Stored items
Start of Block

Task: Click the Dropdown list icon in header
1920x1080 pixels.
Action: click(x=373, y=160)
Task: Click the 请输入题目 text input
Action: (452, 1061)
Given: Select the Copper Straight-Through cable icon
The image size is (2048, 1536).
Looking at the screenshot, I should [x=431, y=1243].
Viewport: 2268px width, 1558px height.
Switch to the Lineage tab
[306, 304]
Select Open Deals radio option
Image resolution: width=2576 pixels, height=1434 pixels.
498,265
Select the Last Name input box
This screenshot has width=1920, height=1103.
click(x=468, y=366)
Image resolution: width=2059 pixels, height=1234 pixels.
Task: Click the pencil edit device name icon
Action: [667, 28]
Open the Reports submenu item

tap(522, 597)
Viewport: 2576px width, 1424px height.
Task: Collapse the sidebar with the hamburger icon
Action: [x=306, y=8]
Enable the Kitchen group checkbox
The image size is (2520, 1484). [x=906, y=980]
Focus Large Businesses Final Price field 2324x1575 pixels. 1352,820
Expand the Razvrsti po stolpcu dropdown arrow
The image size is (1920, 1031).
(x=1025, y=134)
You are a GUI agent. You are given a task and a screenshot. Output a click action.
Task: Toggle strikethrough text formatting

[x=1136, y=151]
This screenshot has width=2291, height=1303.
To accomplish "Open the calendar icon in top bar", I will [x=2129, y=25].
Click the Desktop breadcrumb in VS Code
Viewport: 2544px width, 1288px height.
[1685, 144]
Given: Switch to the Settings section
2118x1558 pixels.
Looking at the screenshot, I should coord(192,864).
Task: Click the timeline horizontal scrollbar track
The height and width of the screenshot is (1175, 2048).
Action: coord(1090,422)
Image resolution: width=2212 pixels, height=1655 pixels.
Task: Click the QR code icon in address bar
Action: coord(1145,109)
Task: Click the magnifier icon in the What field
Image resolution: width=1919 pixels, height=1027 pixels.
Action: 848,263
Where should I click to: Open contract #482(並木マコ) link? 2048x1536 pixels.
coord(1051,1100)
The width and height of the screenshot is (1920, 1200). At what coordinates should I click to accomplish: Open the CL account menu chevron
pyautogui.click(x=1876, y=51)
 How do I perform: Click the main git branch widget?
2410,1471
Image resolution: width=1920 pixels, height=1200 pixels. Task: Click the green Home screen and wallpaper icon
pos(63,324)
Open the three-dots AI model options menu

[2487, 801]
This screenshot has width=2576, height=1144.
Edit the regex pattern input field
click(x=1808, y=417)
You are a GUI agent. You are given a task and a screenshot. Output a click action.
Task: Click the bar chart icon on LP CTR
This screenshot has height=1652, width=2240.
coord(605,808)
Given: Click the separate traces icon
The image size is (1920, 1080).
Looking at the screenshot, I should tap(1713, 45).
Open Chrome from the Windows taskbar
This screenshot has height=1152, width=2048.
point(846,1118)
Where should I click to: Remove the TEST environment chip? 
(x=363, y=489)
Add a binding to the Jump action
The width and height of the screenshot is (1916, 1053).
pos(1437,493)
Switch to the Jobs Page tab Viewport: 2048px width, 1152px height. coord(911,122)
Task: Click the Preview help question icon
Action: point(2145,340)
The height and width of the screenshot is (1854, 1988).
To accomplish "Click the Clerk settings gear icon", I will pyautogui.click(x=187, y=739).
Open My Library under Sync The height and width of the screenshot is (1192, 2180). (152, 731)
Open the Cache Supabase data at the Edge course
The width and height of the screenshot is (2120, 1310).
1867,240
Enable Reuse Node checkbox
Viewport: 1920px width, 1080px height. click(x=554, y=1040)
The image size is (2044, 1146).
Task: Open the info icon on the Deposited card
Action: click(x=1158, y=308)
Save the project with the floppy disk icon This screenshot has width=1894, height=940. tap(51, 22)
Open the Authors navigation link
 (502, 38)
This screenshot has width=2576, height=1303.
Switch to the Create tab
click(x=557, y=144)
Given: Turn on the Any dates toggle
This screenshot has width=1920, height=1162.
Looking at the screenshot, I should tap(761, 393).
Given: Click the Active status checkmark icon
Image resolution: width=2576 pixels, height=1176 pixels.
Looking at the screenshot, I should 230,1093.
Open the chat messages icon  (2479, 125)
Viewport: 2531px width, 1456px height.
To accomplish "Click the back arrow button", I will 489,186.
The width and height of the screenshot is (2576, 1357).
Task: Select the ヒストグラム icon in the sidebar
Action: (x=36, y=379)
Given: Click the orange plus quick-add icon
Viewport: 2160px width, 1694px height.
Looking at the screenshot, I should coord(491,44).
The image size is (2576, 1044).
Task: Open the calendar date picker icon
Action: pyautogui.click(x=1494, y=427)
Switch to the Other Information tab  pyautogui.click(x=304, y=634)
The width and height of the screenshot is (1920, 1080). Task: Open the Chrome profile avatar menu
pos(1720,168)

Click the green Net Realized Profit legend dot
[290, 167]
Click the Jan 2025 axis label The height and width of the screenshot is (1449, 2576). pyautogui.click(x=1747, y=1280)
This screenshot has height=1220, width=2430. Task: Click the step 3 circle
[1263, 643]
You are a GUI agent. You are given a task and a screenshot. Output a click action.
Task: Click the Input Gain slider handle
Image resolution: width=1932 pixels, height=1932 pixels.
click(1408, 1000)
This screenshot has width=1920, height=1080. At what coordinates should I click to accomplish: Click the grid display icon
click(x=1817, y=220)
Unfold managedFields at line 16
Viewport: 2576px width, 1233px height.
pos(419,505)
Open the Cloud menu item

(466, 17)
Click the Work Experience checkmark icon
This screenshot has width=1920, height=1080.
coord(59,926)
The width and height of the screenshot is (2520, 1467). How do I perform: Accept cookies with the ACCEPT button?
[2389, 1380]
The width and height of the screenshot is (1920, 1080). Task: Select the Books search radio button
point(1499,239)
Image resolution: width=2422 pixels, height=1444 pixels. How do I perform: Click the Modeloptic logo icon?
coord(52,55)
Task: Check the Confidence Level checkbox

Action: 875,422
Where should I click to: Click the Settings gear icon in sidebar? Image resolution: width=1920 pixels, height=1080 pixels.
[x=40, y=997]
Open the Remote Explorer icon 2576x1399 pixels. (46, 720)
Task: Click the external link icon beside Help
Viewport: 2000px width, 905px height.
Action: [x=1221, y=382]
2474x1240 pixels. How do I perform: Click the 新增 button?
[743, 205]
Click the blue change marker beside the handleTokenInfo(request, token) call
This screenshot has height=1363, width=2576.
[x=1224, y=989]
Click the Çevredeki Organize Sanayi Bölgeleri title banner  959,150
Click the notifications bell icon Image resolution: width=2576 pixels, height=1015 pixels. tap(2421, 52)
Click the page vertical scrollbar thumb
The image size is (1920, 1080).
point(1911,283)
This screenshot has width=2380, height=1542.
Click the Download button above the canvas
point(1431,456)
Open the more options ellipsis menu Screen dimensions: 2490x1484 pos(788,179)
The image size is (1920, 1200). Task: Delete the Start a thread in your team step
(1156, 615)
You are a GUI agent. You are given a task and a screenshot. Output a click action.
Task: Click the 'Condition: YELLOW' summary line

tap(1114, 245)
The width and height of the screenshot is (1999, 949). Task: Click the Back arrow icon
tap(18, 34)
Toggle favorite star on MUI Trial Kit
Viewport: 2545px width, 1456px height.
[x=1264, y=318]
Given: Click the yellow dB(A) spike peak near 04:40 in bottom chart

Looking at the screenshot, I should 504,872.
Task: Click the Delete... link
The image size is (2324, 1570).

End of Block

Exercise details:
The entries listed above are to be output exactly. Leave none out.

Your solution:
Task: Click the Dropdown list icon in header
1920x1080 pixels.
Action: click(x=373, y=160)
Task: Click the 请输入题目 text input
Action: (452, 1061)
Given: Select the Copper Straight-Through cable icon
The image size is (2048, 1536).
Looking at the screenshot, I should [x=431, y=1243].
Viewport: 2268px width, 1558px height.
Switch to the Lineage tab
[306, 304]
Select Open Deals radio option
Image resolution: width=2576 pixels, height=1434 pixels.
498,265
Select the Last Name input box
This screenshot has width=1920, height=1103.
click(x=468, y=366)
Image resolution: width=2059 pixels, height=1234 pixels.
Task: Click the pencil edit device name icon
Action: [667, 28]
Open the Reports submenu item

tap(522, 597)
Viewport: 2576px width, 1424px height.
Task: Collapse the sidebar with the hamburger icon
Action: [x=306, y=8]
Enable the Kitchen group checkbox
The image size is (2520, 1484). [x=906, y=980]
Focus Large Businesses Final Price field 2324x1575 pixels. 1352,820
Expand the Razvrsti po stolpcu dropdown arrow
The image size is (1920, 1031).
(x=1025, y=134)
You are a GUI agent. You are given a task and a screenshot. Output a click action.
Task: Toggle strikethrough text formatting

[x=1136, y=151]
This screenshot has width=2291, height=1303.
To accomplish "Open the calendar icon in top bar", I will [x=2129, y=25].
Click the Desktop breadcrumb in VS Code
Viewport: 2544px width, 1288px height.
[1685, 144]
Given: Switch to the Settings section
2118x1558 pixels.
Looking at the screenshot, I should coord(192,864).
Task: Click the timeline horizontal scrollbar track
The height and width of the screenshot is (1175, 2048).
Action: coord(1090,422)
Image resolution: width=2212 pixels, height=1655 pixels.
Task: Click the QR code icon in address bar
Action: coord(1145,109)
Task: Click the magnifier icon in the What field
Image resolution: width=1919 pixels, height=1027 pixels.
Action: 848,263
Where should I click to: Open contract #482(並木マコ) link? 2048x1536 pixels.
coord(1051,1100)
The width and height of the screenshot is (1920, 1200). At what coordinates should I click to accomplish: Open the CL account menu chevron
pyautogui.click(x=1876, y=51)
 How do I perform: Click the main git branch widget?
2410,1471
Image resolution: width=1920 pixels, height=1200 pixels. Task: Click the green Home screen and wallpaper icon
pos(63,324)
Open the three-dots AI model options menu

[2487, 801]
This screenshot has width=2576, height=1144.
Edit the regex pattern input field
click(x=1808, y=417)
You are a GUI agent. You are given a task and a screenshot. Output a click action.
Task: Click the bar chart icon on LP CTR
This screenshot has height=1652, width=2240.
coord(605,808)
Given: Click the separate traces icon
The image size is (1920, 1080).
Looking at the screenshot, I should tap(1713, 45).
Open Chrome from the Windows taskbar
This screenshot has height=1152, width=2048.
point(846,1118)
Where should I click to: Remove the TEST environment chip? 
(x=363, y=489)
Add a binding to the Jump action
The width and height of the screenshot is (1916, 1053).
pos(1437,493)
Switch to the Jobs Page tab Viewport: 2048px width, 1152px height. coord(911,122)
Task: Click the Preview help question icon
Action: point(2145,340)
The height and width of the screenshot is (1854, 1988).
To accomplish "Click the Clerk settings gear icon", I will pyautogui.click(x=187, y=739).
Open My Library under Sync The height and width of the screenshot is (1192, 2180). (152, 731)
Open the Cache Supabase data at the Edge course
The width and height of the screenshot is (2120, 1310).
1867,240
Enable Reuse Node checkbox
Viewport: 1920px width, 1080px height. click(x=554, y=1040)
The image size is (2044, 1146).
Task: Open the info icon on the Deposited card
Action: click(x=1158, y=308)
Save the project with the floppy disk icon This screenshot has width=1894, height=940. tap(51, 22)
Open the Authors navigation link
 (502, 38)
This screenshot has width=2576, height=1303.
Switch to the Create tab
click(x=557, y=144)
Given: Turn on the Any dates toggle
This screenshot has width=1920, height=1162.
Looking at the screenshot, I should tap(761, 393).
Given: Click the Active status checkmark icon
Image resolution: width=2576 pixels, height=1176 pixels.
Looking at the screenshot, I should 230,1093.
Open the chat messages icon  (2479, 125)
Viewport: 2531px width, 1456px height.
To accomplish "Click the back arrow button", I will 489,186.
The width and height of the screenshot is (2576, 1357).
Task: Select the ヒストグラム icon in the sidebar
Action: (x=36, y=379)
Given: Click the orange plus quick-add icon
Viewport: 2160px width, 1694px height.
Looking at the screenshot, I should coord(491,44).
The image size is (2576, 1044).
Task: Open the calendar date picker icon
Action: pyautogui.click(x=1494, y=427)
Switch to the Other Information tab  pyautogui.click(x=304, y=634)
The width and height of the screenshot is (1920, 1080). Task: Open the Chrome profile avatar menu
pos(1720,168)

Click the green Net Realized Profit legend dot
[290, 167]
Click the Jan 2025 axis label The height and width of the screenshot is (1449, 2576). pyautogui.click(x=1747, y=1280)
This screenshot has height=1220, width=2430. Task: Click the step 3 circle
[1263, 643]
You are a GUI agent. You are given a task and a screenshot. Output a click action.
Task: Click the Input Gain slider handle
Image resolution: width=1932 pixels, height=1932 pixels.
click(1408, 1000)
This screenshot has width=1920, height=1080. At what coordinates should I click to accomplish: Click the grid display icon
click(x=1817, y=220)
Unfold managedFields at line 16
Viewport: 2576px width, 1233px height.
pos(419,505)
Open the Cloud menu item

(466, 17)
Click the Work Experience checkmark icon
This screenshot has width=1920, height=1080.
coord(59,926)
The width and height of the screenshot is (2520, 1467). How do I perform: Accept cookies with the ACCEPT button?
[2389, 1380]
The width and height of the screenshot is (1920, 1080). Task: Select the Books search radio button
point(1499,239)
Image resolution: width=2422 pixels, height=1444 pixels. How do I perform: Click the Modeloptic logo icon?
coord(52,55)
Task: Check the Confidence Level checkbox

Action: 875,422
Where should I click to: Click the Settings gear icon in sidebar? Image resolution: width=1920 pixels, height=1080 pixels.
[x=40, y=997]
Open the Remote Explorer icon 2576x1399 pixels. (46, 720)
Task: Click the external link icon beside Help
Viewport: 2000px width, 905px height.
Action: [x=1221, y=382]
2474x1240 pixels. How do I perform: Click the 新增 button?
[743, 205]
Click the blue change marker beside the handleTokenInfo(request, token) call
This screenshot has height=1363, width=2576.
[x=1224, y=989]
Click the Çevredeki Organize Sanayi Bölgeleri title banner  959,150
Click the notifications bell icon Image resolution: width=2576 pixels, height=1015 pixels. tap(2421, 52)
Click the page vertical scrollbar thumb
The image size is (1920, 1080).
point(1911,283)
This screenshot has width=2380, height=1542.
Click the Download button above the canvas
point(1431,456)
Open the more options ellipsis menu Screen dimensions: 2490x1484 pos(788,179)
The image size is (1920, 1200). Task: Delete the Start a thread in your team step
(1156, 615)
You are a GUI agent. You are given a task and a screenshot. Output a click action.
Task: Click the 'Condition: YELLOW' summary line

tap(1114, 245)
The width and height of the screenshot is (1999, 949). Task: Click the Back arrow icon
tap(18, 34)
Toggle favorite star on MUI Trial Kit
Viewport: 2545px width, 1456px height.
[x=1264, y=318]
Given: Click the yellow dB(A) spike peak near 04:40 in bottom chart

Looking at the screenshot, I should 504,872.
Task: Click the Delete... link
The image size is (2324, 1570).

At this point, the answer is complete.